BEGIN DATA PROVIDED

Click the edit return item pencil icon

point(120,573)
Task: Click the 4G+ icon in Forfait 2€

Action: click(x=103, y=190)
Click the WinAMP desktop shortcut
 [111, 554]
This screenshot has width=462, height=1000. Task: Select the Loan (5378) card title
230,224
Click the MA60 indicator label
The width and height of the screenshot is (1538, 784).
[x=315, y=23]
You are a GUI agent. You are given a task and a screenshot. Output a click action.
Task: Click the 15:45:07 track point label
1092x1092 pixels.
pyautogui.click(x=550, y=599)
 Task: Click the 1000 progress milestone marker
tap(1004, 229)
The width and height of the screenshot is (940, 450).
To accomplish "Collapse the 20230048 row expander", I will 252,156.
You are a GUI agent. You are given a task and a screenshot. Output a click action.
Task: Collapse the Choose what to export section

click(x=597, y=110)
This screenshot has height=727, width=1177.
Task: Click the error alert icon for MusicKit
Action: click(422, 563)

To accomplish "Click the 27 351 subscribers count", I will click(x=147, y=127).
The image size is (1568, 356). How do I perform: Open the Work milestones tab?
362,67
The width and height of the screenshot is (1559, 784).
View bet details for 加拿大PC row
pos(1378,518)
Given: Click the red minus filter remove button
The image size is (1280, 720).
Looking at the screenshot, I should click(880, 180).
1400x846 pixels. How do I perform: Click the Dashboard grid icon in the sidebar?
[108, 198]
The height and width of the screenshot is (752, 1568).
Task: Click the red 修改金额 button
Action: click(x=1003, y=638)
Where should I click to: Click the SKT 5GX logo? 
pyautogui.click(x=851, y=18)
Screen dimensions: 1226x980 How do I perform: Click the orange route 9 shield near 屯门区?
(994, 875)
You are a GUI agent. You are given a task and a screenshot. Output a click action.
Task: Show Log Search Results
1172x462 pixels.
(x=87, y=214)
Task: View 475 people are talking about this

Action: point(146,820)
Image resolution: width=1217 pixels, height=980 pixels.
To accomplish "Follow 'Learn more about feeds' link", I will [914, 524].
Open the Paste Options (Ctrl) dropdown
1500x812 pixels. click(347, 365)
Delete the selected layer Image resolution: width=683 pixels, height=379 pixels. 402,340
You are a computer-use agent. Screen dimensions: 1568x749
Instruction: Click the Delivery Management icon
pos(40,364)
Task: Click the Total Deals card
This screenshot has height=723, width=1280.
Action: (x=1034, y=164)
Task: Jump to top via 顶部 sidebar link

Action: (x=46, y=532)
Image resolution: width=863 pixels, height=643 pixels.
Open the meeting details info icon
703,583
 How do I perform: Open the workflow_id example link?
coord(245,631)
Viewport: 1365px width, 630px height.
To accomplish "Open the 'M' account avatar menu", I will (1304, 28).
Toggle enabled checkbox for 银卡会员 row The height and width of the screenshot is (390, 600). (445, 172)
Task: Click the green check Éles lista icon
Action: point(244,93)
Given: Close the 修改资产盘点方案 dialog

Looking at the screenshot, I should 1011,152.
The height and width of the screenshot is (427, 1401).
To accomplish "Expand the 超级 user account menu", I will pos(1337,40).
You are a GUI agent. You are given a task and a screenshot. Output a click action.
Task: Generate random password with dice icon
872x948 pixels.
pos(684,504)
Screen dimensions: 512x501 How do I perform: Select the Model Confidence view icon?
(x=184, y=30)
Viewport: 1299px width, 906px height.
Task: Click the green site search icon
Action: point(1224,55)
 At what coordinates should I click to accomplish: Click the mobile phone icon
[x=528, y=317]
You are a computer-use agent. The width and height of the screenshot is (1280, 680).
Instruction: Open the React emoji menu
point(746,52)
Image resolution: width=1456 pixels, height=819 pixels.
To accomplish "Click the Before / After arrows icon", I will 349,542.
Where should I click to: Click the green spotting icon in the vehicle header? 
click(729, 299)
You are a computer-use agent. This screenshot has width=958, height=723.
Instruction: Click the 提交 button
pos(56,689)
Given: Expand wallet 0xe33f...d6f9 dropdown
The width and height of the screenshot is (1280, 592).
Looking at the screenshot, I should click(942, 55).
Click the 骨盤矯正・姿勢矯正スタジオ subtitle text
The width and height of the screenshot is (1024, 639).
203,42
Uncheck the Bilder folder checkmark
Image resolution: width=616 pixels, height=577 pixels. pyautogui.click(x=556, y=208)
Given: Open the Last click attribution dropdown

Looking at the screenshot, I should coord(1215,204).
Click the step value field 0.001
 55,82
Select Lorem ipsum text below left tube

END DATA PROVIDED

# DIRECTIONS
Take the entries above and set them all down again exactly as they read.

# RESULT OF THE TASK
Click the edit return item pencil icon

point(120,573)
Task: Click the 4G+ icon in Forfait 2€

Action: click(x=103, y=190)
Click the WinAMP desktop shortcut
 [111, 554]
This screenshot has width=462, height=1000. Task: Select the Loan (5378) card title
230,224
Click the MA60 indicator label
The width and height of the screenshot is (1538, 784).
[x=315, y=23]
You are a GUI agent. You are given a task and a screenshot. Output a click action.
Task: Click the 15:45:07 track point label
1092x1092 pixels.
pyautogui.click(x=550, y=599)
 Task: Click the 1000 progress milestone marker
tap(1004, 229)
The width and height of the screenshot is (940, 450).
To accomplish "Collapse the 20230048 row expander", I will 252,156.
You are a GUI agent. You are given a task and a screenshot. Output a click action.
Task: Collapse the Choose what to export section

click(x=597, y=110)
This screenshot has height=727, width=1177.
Task: Click the error alert icon for MusicKit
Action: click(422, 563)

To accomplish "Click the 27 351 subscribers count", I will click(x=147, y=127).
The image size is (1568, 356). How do I perform: Open the Work milestones tab?
362,67
The width and height of the screenshot is (1559, 784).
View bet details for 加拿大PC row
pos(1378,518)
Given: Click the red minus filter remove button
The image size is (1280, 720).
Looking at the screenshot, I should click(880, 180).
1400x846 pixels. How do I perform: Click the Dashboard grid icon in the sidebar?
[108, 198]
The height and width of the screenshot is (752, 1568).
Task: Click the red 修改金额 button
Action: click(x=1003, y=638)
Where should I click to: Click the SKT 5GX logo? 
pyautogui.click(x=851, y=18)
Screen dimensions: 1226x980 How do I perform: Click the orange route 9 shield near 屯门区?
(994, 875)
You are a GUI agent. You are given a task and a screenshot. Output a click action.
Task: Show Log Search Results
1172x462 pixels.
(x=87, y=214)
Task: View 475 people are talking about this

Action: point(146,820)
Image resolution: width=1217 pixels, height=980 pixels.
To accomplish "Follow 'Learn more about feeds' link", I will [914, 524].
Open the Paste Options (Ctrl) dropdown
1500x812 pixels. click(347, 365)
Delete the selected layer Image resolution: width=683 pixels, height=379 pixels. 402,340
You are a computer-use agent. Screen dimensions: 1568x749
Instruction: Click the Delivery Management icon
pos(40,364)
Task: Click the Total Deals card
This screenshot has height=723, width=1280.
Action: (x=1034, y=164)
Task: Jump to top via 顶部 sidebar link

Action: (x=46, y=532)
Image resolution: width=863 pixels, height=643 pixels.
Open the meeting details info icon
703,583
 How do I perform: Open the workflow_id example link?
coord(245,631)
Viewport: 1365px width, 630px height.
To accomplish "Open the 'M' account avatar menu", I will (1304, 28).
Toggle enabled checkbox for 银卡会员 row The height and width of the screenshot is (390, 600). (445, 172)
Task: Click the green check Éles lista icon
Action: point(244,93)
Given: Close the 修改资产盘点方案 dialog

Looking at the screenshot, I should 1011,152.
The height and width of the screenshot is (427, 1401).
To accomplish "Expand the 超级 user account menu", I will pos(1337,40).
You are a GUI agent. You are given a task and a screenshot. Output a click action.
Task: Generate random password with dice icon
872x948 pixels.
pos(684,504)
Screen dimensions: 512x501 How do I perform: Select the Model Confidence view icon?
(x=184, y=30)
Viewport: 1299px width, 906px height.
Task: Click the green site search icon
Action: point(1224,55)
 At what coordinates should I click to accomplish: Click the mobile phone icon
[x=528, y=317]
You are a computer-use agent. The width and height of the screenshot is (1280, 680).
Instruction: Open the React emoji menu
point(746,52)
Image resolution: width=1456 pixels, height=819 pixels.
To accomplish "Click the Before / After arrows icon", I will 349,542.
Where should I click to: Click the green spotting icon in the vehicle header? 
click(729, 299)
You are a computer-use agent. This screenshot has width=958, height=723.
Instruction: Click the 提交 button
pos(56,689)
Given: Expand wallet 0xe33f...d6f9 dropdown
The width and height of the screenshot is (1280, 592).
Looking at the screenshot, I should click(942, 55).
Click the 骨盤矯正・姿勢矯正スタジオ subtitle text
The width and height of the screenshot is (1024, 639).
203,42
Uncheck the Bilder folder checkmark
Image resolution: width=616 pixels, height=577 pixels. pyautogui.click(x=556, y=208)
Given: Open the Last click attribution dropdown

Looking at the screenshot, I should coord(1215,204).
Click the step value field 0.001
 55,82
Select Lorem ipsum text below left tube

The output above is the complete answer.